If I were asked to make a list of words that mean the most to me, community would be among them. I’m someone to whom a sense of belonging matters, and being part of a community is vitally important to my well-being. What’s also on my list of favorite words? Restaurant. Obviously.
So when Community becomes the name of a new restaurant in Bethesda, I’m pretty enthused. And while I can’t technically claim Bethesda as my community, I’m there often enough for shopping, entertainment, and dining. I feel a connection.

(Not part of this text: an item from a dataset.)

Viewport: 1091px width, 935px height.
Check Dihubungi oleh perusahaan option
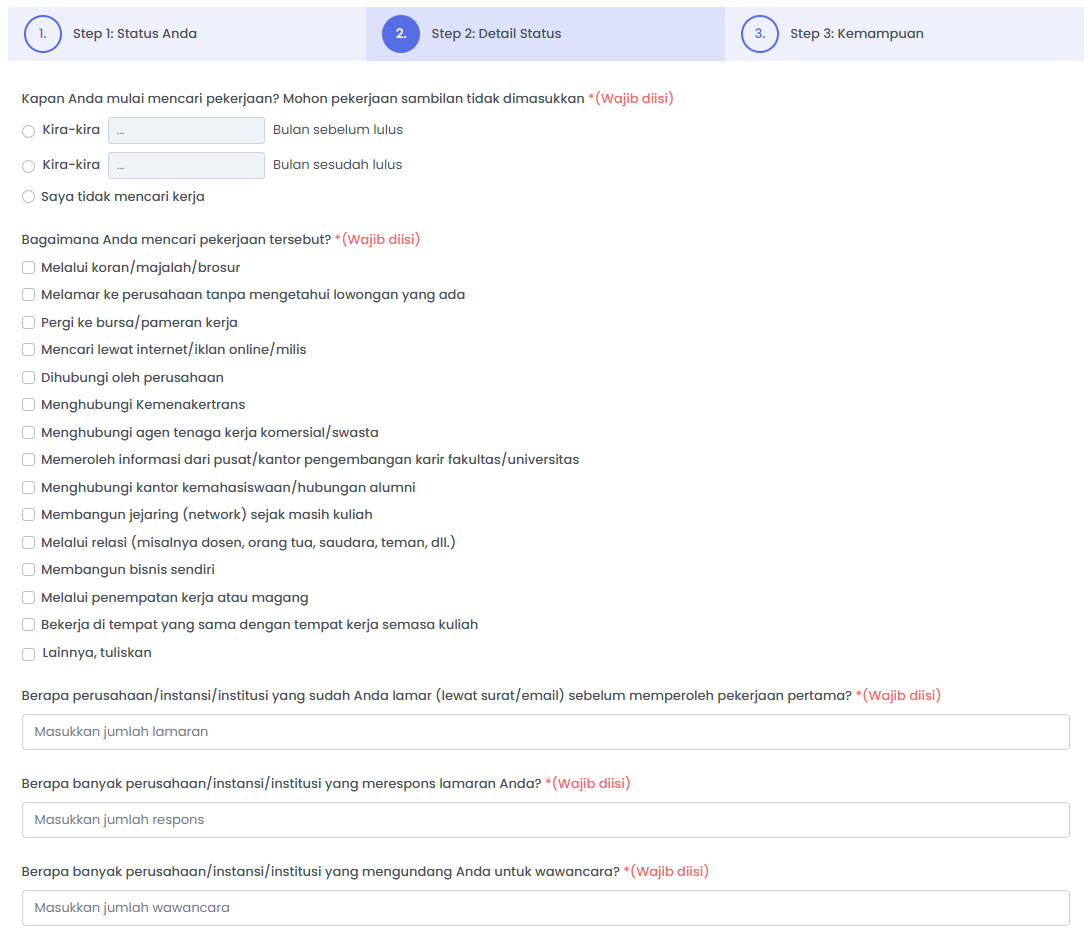click(29, 378)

Mark Bucher, the restaurateur who brought us Medium Rare and originated BGR, the Burger Joint, is behind the new diner. The menu leans to the traditional. There are burgers, roast chicken, and chicken pot pie. Heavier fare includes prime rib with baked potato and creamed spinach, along with pork chops, veal chops, and braised short ribs. Southern Fried Chicken tops a salad, and there’s a wedge with bacon and blue cheese. Healthy options include grilled salmon with wild rice, and a quinoa bowl filled with goodies like shaved brussels, wild rice, golden raisins, roasted beets, and pumpkin seeds. Breakfast is served at Community all day. If I can get back before New Year’s when my resolutions kick in, I have my eye on Frosted Flakes French toast and maybe a boozy milkshake.
There is a theme to Community, although you have to pay close attention. It’s an odd one indeed. I have just a vague memory of the film “Trading Places” with Dan Aykroyd and Eddie Murphy. But in small print above the word Community are the words Winthorp and Valentine- their characters in the 1983 film. A back wall mural features the actors. There are also random movie quotes including “I’ll have what she’s having” and “you complete me.” Are diners aware of the concept? I only put the pieces together while doing research for this post. The mural looms large in the background, but I don’t take time to analyze its meaning.

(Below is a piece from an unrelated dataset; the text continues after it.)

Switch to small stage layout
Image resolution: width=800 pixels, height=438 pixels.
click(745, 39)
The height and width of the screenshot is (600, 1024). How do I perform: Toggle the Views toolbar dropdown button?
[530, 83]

With such an offbeat theme, I would expect more unconventional dishes. Lobster pop tarts and Tot-chos- a combo of tater tots and nachos- are two that hold promise. The menu also features a head-scratcher – PB&J with all-natural chunky peanut butter, Opus One grape jam, griddled brioche, and half a bottle of champagne for $34. I assume this ties somehow to “Trading Places,” but I need a refresh on the movie to be sure.
My meal at Community, which is shortly after the restaurant’s debut, has highs and lows. The chicken sandwich with hot sauce on a donut bun has the potential to be a sought-after hit. Unfortunately, the chicken is dry, and the donut bun is less interesting than I expect. It’s only slightly sweet, and deteriorates rapidly under the weight of the ingredients. I want more decadence in something that’s labelled a donut bun.
Ruffles make an appealing vehicle for crab dip with spinach and artichokes, but I yearn for something to give it more oomph.
The Cheeseburger has the flavor that’s missing from other dishes. Here’s where I find the wow factor. It’s nothing fancy- dry-aged beef topped with onion, cheddar, tomatoes, shredded lettuce, pickles, and a special sauce. But it’s an excellent burger- worthy of a return visit.
Fudgy cheesecake is dense and darn right delicious- a splurge-worthy dessert. Sharing is strongly suggested.
Community has a fun vibe to go along with the quirky theme. Its part suburban diner and part urban cool. Light wood furniture plays nicely against tile floors, white brick, and pops of turquoise and orange give it a bright and fresh mid-century feel. And while “The Breakfast Club” might be a better diner theme than “Trading Places,” Community fills a rather nice niche as a gathering place in Bethesda.